Conversion Factor for Flow Between Various Gases

[redsox9887]

Hi Everyone,

I am trying to understand how a certain flow conversion factor was reached. The factor is used to convert Oxygen to Air and vice versa. The source of this conversion factor states:

"The theoretical ratio of Air flow to Oxygen flow is as follows:

(Flow (Air))/(Flow (O_2 ) )=1.0512

1.0512= √(32/28.96)

Where... Molecular Weight of O_2 = 32.00 g/mol
Molecular Weight of Air = 28.96 g/mol"


Based off of the Ideal Gas Law it makes sense that the ratio of flows would be based off of the ratios of molecular weights. I am not sure where the square root term comes in though?

Some further information: I am measuring the flow rate through an orifice using air and now I am trying to find what the equivalent flow rate in oxygen would be. My temperature is the same for both gases, specified at 70°F. My upstream pressure is 69.7 psia and my downstream pressure is 14.7 psia. I am trying to find flow rate in LPM with a specified Temp and Pressure.

 

[boneh3ad]

It comes, most likely, from the fact that the speed of the sound in an ideal gas depends on, among other things, the square root of the specific gas constant. The speed of sound in an ideal gas is
a = \sqrt{\gamma R T}
where $R = \bar{R}/m$ is the specific gas constant and $m$ is the molecular weight of the gas. So, naturally speaking, if you have two gases flowing at a constant Mach number, $M=u/a$, then the velocity is $u = Ma$ and the ratio of the two velocities are
\dfrac{u_1}{u_2} = \dfrac{a_1}{a_2} = \dfrac{\sqrt{\gamma R_1 T} }{\sqrt{\gamma R_2 T}} = \dfrac{\sqrt{\gamma \bar{R} T} }{\sqrt{\gamma \bar{R} T}}\dfrac{m_2}{m_1} = \dfrac{m_2}{m_1}.

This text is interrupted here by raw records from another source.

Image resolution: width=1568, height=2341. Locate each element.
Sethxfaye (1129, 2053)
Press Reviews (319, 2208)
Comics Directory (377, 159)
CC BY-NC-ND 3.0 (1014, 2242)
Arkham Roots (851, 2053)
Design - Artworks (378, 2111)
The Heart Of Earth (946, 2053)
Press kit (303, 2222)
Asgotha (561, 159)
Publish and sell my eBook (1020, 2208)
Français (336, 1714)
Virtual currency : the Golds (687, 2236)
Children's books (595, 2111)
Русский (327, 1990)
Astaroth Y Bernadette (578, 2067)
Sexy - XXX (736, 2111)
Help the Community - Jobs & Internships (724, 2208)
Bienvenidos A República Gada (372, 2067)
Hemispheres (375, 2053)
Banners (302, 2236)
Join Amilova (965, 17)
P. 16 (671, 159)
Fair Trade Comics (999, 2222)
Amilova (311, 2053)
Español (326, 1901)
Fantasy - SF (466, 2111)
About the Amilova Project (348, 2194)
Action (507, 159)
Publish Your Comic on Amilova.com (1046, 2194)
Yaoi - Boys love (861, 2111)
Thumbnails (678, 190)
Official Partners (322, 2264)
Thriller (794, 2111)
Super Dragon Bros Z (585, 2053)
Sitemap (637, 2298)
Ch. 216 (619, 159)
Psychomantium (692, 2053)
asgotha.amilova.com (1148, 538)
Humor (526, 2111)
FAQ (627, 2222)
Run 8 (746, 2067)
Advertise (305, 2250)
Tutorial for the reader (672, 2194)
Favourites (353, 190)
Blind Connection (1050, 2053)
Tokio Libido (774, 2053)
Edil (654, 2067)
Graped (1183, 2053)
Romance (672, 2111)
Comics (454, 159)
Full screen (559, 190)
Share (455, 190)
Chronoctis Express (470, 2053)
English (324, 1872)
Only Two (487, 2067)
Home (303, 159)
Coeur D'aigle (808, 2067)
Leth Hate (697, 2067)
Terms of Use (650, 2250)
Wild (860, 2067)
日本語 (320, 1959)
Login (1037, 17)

Be careful here, though, because this all assumes that the gases have the save value for $\gamma = c_p/c_v$, which is approximately true for air and oxygen since both are diatomic (or at least, with air, mostly diatomic), but is not true in general. For the case of, say, air and carbon dioxide, the value of $\gamma$ will change and so not only will the numerator and denominator above not cancel out so nicely, but the Mach number wouldn't be the same in the first place since the isentropic relations governing the flow involve various incarnations of that quantity.